▶ Collected data entries:

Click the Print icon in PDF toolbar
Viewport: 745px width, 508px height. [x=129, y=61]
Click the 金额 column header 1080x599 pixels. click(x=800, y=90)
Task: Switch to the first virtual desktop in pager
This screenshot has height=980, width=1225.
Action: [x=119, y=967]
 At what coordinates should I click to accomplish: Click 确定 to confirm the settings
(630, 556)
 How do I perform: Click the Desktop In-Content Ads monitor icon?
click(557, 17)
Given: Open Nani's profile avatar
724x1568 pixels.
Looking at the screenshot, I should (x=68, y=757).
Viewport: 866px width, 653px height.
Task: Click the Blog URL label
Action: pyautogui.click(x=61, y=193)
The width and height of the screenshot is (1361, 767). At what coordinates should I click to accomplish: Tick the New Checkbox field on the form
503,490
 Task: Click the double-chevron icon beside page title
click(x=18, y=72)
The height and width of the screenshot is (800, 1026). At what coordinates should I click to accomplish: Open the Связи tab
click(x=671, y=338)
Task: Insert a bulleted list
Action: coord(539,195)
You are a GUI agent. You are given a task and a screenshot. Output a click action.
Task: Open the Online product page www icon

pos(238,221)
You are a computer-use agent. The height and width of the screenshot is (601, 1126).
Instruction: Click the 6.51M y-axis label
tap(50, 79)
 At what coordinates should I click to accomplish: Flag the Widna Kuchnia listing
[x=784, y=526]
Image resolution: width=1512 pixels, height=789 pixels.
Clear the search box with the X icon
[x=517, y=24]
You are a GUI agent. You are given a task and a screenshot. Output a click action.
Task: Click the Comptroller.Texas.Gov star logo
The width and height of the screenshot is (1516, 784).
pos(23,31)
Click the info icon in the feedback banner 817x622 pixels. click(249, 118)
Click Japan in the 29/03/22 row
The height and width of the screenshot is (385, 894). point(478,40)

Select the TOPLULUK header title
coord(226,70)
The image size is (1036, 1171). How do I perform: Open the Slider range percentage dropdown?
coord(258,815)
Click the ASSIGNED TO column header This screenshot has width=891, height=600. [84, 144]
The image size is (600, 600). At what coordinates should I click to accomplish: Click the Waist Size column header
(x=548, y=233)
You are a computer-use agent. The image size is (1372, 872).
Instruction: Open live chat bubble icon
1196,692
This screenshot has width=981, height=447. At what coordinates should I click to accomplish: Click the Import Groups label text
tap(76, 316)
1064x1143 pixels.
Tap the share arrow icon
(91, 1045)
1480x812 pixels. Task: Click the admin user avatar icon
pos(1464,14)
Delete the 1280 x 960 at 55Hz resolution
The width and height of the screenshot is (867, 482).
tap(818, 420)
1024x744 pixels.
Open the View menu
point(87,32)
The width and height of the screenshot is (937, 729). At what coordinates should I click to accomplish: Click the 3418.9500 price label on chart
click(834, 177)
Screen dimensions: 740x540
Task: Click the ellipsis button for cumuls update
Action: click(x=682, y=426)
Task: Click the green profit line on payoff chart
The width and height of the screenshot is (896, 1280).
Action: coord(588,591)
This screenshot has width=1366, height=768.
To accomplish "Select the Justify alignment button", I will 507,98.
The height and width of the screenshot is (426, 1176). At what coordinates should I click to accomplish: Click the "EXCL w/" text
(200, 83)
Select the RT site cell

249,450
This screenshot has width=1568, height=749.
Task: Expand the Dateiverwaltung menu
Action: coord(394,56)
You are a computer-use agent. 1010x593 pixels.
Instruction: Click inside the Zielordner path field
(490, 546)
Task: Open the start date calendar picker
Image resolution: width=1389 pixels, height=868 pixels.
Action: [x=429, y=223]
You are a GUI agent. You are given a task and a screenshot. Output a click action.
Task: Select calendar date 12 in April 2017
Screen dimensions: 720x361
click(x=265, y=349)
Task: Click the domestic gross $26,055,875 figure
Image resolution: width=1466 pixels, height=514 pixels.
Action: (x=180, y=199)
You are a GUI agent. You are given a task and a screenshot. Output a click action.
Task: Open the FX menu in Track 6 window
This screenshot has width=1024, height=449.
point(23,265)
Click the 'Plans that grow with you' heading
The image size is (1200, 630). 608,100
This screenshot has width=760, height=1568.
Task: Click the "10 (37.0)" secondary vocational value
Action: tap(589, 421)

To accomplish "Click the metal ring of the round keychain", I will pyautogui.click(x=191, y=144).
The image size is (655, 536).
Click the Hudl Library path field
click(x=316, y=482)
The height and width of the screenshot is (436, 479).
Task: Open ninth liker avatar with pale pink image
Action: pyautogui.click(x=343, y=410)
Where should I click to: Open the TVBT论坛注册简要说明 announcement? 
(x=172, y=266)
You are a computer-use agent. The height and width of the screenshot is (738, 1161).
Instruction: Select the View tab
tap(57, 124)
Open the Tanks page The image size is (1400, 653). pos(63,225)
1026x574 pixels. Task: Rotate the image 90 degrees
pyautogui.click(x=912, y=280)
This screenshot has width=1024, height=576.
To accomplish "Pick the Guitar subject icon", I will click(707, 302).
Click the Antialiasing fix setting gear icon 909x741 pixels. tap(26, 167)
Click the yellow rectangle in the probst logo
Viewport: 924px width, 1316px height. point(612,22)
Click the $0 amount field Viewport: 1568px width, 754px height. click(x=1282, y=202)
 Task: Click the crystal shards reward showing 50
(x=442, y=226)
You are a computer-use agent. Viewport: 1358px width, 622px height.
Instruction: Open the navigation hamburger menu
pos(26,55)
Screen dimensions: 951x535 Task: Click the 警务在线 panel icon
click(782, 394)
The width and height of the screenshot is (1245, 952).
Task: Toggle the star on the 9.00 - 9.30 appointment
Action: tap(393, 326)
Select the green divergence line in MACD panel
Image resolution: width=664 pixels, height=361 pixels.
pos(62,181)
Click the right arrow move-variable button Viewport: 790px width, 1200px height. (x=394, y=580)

▶ WORK TO COMPLETE: An exact copy of the lines above between the line holding "Task: Select calendar date 12 in April 2017" and the line holding "The image size is (655, 536).", inclusive, is the whole answer.

▶ RESULT OF THE EXERCISE:
Task: Select calendar date 12 in April 2017
Screen dimensions: 720x361
click(x=265, y=349)
Task: Click the domestic gross $26,055,875 figure
Image resolution: width=1466 pixels, height=514 pixels.
Action: (x=180, y=199)
You are a GUI agent. You are given a task and a screenshot. Output a click action.
Task: Open the FX menu in Track 6 window
This screenshot has width=1024, height=449.
point(23,265)
Click the 'Plans that grow with you' heading
The image size is (1200, 630). 608,100
This screenshot has width=760, height=1568.
Task: Click the "10 (37.0)" secondary vocational value
Action: tap(589, 421)

To accomplish "Click the metal ring of the round keychain", I will pyautogui.click(x=191, y=144).
The image size is (655, 536).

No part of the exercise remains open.